# TASK OBJECTIVE
From the data below, retype exactly the lines starting with the one that contains "The image size is (824, 430)." and ending with the one that contains "Given: Click the NetBeans Modules folder icon", both included.

# INPUT MATERIAL
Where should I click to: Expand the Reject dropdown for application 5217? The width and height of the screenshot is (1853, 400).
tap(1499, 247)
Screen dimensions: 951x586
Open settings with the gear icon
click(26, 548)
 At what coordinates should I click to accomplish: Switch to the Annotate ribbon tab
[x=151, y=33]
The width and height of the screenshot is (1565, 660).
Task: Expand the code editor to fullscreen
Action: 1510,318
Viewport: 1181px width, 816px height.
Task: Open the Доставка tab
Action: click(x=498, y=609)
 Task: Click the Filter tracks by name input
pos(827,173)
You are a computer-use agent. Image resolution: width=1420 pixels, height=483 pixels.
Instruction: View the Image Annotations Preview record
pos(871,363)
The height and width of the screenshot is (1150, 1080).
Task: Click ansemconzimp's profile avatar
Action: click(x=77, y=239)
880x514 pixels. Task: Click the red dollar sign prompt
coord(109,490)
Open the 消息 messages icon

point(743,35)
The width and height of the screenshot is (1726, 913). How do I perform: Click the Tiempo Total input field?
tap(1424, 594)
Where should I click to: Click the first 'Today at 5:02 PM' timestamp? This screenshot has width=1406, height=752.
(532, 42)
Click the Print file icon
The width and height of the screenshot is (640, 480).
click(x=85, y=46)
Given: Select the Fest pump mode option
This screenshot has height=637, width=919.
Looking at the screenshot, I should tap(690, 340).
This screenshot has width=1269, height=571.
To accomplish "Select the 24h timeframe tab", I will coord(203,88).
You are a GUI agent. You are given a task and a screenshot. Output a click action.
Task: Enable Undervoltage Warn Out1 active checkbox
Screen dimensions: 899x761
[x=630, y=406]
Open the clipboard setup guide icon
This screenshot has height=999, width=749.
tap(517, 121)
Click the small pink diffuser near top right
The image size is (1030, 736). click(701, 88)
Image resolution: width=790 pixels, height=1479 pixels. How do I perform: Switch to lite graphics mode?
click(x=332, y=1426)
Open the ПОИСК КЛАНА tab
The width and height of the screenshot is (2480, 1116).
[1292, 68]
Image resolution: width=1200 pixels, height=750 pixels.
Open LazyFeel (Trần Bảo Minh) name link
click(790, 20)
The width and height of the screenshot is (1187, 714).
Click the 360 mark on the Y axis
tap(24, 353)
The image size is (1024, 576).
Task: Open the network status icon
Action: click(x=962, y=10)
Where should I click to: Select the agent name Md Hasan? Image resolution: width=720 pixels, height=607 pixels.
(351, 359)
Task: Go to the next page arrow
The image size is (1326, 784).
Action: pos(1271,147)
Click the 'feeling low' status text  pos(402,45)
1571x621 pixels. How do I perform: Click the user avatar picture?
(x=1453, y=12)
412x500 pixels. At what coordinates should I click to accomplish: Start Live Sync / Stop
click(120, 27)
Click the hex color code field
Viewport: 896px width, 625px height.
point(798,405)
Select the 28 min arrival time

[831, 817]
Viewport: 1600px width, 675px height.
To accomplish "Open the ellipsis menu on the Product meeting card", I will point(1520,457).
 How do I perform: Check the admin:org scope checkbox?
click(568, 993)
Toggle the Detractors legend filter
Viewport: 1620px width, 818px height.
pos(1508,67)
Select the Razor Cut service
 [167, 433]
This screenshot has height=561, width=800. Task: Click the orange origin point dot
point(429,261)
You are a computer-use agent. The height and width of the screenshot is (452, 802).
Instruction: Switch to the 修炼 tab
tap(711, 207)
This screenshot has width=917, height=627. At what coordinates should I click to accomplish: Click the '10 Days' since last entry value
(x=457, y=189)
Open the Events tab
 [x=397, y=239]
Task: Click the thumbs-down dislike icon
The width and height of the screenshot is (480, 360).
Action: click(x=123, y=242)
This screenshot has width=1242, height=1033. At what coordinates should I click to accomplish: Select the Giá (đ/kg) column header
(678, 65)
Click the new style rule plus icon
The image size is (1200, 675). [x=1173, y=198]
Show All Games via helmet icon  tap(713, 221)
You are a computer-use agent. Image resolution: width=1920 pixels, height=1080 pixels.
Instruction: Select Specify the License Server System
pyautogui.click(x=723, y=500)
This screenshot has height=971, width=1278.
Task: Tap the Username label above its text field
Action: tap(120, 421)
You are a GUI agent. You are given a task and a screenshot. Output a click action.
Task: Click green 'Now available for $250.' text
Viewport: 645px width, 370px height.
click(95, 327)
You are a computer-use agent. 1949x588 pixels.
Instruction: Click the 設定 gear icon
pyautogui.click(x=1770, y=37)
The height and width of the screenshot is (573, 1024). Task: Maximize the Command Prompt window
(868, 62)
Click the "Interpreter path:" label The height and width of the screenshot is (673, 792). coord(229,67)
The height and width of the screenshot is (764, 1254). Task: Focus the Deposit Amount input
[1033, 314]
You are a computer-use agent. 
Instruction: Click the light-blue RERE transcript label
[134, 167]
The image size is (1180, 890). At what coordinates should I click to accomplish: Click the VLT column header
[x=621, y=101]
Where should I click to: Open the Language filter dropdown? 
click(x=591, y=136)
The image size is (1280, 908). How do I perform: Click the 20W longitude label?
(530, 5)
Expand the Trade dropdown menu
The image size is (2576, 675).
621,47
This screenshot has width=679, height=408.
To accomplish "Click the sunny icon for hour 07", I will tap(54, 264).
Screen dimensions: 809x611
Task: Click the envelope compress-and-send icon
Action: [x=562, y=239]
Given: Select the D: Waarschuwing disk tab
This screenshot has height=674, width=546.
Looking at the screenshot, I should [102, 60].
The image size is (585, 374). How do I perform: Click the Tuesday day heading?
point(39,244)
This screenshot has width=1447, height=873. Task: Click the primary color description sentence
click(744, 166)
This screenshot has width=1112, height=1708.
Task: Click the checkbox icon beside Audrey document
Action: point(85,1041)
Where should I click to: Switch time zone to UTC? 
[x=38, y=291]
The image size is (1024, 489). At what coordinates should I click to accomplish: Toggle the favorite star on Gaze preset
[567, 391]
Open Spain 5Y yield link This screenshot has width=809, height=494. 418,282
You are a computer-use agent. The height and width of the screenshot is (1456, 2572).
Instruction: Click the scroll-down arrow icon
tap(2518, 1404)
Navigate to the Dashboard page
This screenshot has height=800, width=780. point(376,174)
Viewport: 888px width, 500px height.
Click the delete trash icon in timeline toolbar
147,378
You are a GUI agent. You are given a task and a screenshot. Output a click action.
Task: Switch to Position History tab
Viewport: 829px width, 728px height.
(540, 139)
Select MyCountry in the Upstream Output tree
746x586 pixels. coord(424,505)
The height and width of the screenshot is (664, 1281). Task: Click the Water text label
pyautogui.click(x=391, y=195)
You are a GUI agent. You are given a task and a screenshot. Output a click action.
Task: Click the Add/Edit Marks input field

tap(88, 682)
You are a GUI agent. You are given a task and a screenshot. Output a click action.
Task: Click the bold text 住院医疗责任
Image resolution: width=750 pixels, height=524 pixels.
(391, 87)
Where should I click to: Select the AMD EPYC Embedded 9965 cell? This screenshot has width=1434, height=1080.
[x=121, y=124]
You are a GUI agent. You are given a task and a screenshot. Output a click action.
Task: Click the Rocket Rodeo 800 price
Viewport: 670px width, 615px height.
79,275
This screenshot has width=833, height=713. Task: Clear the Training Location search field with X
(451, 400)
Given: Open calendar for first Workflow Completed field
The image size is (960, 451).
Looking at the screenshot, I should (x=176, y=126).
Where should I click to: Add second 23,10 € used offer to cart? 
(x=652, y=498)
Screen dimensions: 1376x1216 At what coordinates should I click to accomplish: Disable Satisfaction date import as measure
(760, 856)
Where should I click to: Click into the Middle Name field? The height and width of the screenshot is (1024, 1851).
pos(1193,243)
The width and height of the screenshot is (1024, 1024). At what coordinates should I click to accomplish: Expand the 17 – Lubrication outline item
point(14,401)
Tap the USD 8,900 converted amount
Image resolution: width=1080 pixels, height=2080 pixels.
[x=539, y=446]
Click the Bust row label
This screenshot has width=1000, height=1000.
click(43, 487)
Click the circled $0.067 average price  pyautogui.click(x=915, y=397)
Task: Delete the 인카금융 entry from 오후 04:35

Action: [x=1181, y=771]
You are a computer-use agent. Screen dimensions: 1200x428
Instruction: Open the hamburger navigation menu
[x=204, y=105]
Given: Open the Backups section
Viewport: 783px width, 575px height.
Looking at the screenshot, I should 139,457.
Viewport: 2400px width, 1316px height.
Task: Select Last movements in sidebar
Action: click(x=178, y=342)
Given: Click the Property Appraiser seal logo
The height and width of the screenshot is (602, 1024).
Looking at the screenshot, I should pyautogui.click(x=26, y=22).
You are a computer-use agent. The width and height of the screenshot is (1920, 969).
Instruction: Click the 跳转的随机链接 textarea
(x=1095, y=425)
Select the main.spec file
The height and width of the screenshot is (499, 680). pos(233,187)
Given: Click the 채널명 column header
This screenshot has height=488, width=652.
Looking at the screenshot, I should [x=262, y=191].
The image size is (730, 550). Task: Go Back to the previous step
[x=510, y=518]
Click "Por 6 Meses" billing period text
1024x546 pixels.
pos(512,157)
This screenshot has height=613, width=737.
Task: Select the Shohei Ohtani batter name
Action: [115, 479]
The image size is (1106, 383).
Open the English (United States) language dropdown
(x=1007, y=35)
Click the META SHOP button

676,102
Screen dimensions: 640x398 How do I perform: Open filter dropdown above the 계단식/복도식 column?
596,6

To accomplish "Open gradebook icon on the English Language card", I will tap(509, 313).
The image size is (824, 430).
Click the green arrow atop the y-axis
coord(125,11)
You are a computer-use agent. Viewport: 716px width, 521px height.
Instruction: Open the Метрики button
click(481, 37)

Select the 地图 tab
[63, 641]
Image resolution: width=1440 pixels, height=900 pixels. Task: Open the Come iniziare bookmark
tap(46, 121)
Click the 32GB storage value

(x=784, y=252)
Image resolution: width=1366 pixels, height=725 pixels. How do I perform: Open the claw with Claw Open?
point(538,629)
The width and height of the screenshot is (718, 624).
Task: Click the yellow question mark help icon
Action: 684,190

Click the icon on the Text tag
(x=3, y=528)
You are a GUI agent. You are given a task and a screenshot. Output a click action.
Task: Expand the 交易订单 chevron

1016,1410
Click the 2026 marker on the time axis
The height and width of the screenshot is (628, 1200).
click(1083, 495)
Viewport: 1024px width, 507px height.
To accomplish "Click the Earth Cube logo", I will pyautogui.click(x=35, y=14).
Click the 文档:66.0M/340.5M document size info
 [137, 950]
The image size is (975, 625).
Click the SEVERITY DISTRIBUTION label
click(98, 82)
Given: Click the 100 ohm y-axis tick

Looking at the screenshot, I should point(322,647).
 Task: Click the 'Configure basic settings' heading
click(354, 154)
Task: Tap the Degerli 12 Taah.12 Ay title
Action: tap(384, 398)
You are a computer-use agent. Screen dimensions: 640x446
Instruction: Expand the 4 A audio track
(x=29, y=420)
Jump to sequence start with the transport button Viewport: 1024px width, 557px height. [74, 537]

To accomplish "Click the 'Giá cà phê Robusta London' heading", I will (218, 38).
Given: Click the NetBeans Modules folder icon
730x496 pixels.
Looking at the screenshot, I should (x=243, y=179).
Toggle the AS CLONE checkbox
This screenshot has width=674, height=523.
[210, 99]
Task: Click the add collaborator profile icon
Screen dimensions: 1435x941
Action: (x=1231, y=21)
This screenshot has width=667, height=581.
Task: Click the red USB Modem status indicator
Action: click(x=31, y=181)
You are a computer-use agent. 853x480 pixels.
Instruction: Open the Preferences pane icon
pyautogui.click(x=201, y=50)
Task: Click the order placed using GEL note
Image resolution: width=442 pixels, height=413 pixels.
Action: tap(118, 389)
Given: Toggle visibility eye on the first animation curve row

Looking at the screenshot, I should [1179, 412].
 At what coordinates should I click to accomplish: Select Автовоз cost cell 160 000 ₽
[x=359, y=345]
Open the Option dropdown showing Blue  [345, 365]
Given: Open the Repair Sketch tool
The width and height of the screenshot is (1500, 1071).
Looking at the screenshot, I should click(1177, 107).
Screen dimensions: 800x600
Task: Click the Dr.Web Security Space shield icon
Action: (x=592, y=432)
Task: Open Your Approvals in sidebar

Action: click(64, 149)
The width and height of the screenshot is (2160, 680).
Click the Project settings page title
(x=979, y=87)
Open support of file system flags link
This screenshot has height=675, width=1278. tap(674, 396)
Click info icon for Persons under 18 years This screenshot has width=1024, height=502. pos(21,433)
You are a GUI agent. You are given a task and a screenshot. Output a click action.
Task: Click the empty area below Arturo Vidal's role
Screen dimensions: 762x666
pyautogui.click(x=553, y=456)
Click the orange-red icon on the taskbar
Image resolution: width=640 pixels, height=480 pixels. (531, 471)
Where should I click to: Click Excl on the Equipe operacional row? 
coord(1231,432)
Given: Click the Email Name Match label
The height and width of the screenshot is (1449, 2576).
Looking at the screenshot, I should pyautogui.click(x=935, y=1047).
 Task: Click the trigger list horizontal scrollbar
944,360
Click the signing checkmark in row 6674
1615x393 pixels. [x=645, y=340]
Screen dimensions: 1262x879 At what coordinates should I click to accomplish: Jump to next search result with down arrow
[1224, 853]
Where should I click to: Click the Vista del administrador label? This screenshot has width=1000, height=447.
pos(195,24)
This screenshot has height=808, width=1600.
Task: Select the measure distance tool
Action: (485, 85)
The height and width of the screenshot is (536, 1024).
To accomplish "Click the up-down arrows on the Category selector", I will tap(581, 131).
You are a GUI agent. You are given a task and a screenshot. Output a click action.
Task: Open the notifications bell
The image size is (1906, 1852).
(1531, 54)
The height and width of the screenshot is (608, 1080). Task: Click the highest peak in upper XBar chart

# SOLUTION
The image size is (824, 430).
Click the green arrow atop the y-axis
coord(125,11)
You are a computer-use agent. Viewport: 716px width, 521px height.
Instruction: Open the Метрики button
click(481, 37)

Select the 地图 tab
[63, 641]
Image resolution: width=1440 pixels, height=900 pixels. Task: Open the Come iniziare bookmark
tap(46, 121)
Click the 32GB storage value

(x=784, y=252)
Image resolution: width=1366 pixels, height=725 pixels. How do I perform: Open the claw with Claw Open?
point(538,629)
The width and height of the screenshot is (718, 624).
Task: Click the yellow question mark help icon
Action: 684,190

Click the icon on the Text tag
(x=3, y=528)
You are a GUI agent. You are given a task and a screenshot. Output a click action.
Task: Expand the 交易订单 chevron

1016,1410
Click the 2026 marker on the time axis
The height and width of the screenshot is (628, 1200).
click(1083, 495)
Viewport: 1024px width, 507px height.
To accomplish "Click the Earth Cube logo", I will pyautogui.click(x=35, y=14).
Click the 文档:66.0M/340.5M document size info
 [137, 950]
The image size is (975, 625).
Click the SEVERITY DISTRIBUTION label
click(98, 82)
Given: Click the 100 ohm y-axis tick

Looking at the screenshot, I should point(322,647).
 Task: Click the 'Configure basic settings' heading
click(354, 154)
Task: Tap the Degerli 12 Taah.12 Ay title
Action: tap(384, 398)
You are a computer-use agent. Screen dimensions: 640x446
Instruction: Expand the 4 A audio track
(x=29, y=420)
Jump to sequence start with the transport button Viewport: 1024px width, 557px height. [74, 537]

To accomplish "Click the 'Giá cà phê Robusta London' heading", I will (218, 38).
Given: Click the NetBeans Modules folder icon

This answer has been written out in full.